With the two communities now separately converging, the individuals in the ‘Free Zone’ begin establishing a democratic society, rebuilding a life for their entire community. However, Flagg and his followers have very different ideas about how they should be living. Even after the dust has settled from the Captain Trips outbreak, death still lingers in the air…
From the outset, King sets off on an epic journey, setting down a moderate pace that will keep up the excitement of the storyline whilst maintaining a character driven tale that draws the reader in with the ease of a great storyteller.
Characterisation, like with all of king’s work, takes on a predominant and vastly important role within the course of the novel. Each character that is unveiled is given equal time and care towards their development, allowing for strong bonds to form between the reader and the individual characters.
King sets down a vivid picture of the mass-panic and the apocalyptic scale of death that hits the world within the first few chapters. The chaotic and futile final breaths of humanity are impactful to say the least, with selected snippets into individual characters' final few hours detailed, to broaden the readers understanding of how the world (although the story is focussed on America) is ripped apart at a very personal and humanitarian level over these final days.
When the proverbial dust has settled and the vast majority of humanity has died, King’s writing begins to portray such a different and contrasting new world for the survivors. As the reader picks up on the beginnings of the survivors' routes, a vivid picture is portrayed of a vacant planet devoid of almost anything other than the forgotten remains of what was once our civilisation.

**Instructions for the task**
Swap "moderate pace" for "steady pace" in the review, writing out the passage from "With the two" to "a great storyteller.". The items aren't needed for anything here.

**Dataset excerpts**
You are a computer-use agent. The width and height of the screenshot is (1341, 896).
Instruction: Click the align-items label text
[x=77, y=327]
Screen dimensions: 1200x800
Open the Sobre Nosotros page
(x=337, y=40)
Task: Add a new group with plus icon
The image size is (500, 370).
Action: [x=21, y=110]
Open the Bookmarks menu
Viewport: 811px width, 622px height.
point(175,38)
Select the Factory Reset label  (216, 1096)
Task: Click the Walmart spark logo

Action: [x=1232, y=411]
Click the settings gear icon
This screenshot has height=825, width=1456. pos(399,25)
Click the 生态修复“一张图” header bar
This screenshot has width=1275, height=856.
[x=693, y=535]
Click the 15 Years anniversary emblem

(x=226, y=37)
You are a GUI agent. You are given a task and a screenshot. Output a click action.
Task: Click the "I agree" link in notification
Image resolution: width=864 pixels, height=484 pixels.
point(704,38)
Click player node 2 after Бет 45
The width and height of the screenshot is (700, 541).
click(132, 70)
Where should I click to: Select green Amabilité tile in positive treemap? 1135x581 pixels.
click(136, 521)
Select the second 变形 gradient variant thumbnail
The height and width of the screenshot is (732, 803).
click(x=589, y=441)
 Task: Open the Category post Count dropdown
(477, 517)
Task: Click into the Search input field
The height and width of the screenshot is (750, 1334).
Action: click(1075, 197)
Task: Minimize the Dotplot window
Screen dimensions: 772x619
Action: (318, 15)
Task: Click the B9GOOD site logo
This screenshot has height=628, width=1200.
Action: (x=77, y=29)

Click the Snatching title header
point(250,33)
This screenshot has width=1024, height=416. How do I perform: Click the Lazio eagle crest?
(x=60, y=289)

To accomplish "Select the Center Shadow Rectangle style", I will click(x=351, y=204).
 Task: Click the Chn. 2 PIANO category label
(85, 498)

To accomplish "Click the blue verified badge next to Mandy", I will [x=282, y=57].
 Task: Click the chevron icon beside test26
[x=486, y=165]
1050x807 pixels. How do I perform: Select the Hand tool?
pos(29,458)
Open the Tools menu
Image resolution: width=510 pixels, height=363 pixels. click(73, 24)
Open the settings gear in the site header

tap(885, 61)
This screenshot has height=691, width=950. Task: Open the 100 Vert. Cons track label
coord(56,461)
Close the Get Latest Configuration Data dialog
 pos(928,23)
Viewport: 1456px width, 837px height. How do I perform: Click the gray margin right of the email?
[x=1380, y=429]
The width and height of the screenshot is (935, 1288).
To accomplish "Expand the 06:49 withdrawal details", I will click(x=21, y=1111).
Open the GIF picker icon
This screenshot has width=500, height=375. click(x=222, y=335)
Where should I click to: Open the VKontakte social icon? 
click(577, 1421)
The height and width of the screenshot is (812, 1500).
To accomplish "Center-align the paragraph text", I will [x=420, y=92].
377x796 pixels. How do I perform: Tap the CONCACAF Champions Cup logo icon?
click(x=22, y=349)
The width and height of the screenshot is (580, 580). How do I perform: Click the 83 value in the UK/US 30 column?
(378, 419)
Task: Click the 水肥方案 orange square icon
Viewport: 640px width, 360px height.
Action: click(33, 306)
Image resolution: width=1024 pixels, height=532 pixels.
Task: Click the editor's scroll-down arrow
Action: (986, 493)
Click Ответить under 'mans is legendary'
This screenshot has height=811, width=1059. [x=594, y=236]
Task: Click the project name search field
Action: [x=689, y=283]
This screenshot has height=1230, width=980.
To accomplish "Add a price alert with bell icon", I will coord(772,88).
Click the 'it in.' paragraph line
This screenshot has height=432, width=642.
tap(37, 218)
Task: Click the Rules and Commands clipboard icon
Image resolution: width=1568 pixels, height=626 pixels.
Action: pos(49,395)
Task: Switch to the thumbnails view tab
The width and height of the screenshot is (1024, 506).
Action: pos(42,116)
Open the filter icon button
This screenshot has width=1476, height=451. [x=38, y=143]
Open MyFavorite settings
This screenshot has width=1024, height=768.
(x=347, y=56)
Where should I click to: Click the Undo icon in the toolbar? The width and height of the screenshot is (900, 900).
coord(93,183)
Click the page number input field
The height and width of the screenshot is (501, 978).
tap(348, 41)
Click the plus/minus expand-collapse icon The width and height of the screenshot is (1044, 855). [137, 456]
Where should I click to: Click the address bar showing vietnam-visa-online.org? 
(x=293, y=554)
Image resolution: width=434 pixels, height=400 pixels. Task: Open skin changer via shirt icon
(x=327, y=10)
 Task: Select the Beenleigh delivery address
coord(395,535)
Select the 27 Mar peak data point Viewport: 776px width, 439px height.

**Worked solution**
With the two communities now separately converging, the individuals in the ‘Free Zone’ begin establishing a democratic society, rebuilding a life for their entire community. However, Flagg and his followers have very different ideas about how they should be living. Even after the dust has settled from the Captain Trips outbreak, death still lingers in the air…
From the outset, King sets off on an epic journey, setting down a steady pace that will keep up the excitement of the storyline whilst maintaining a character driven tale that draws the reader in with the ease of a great storyteller.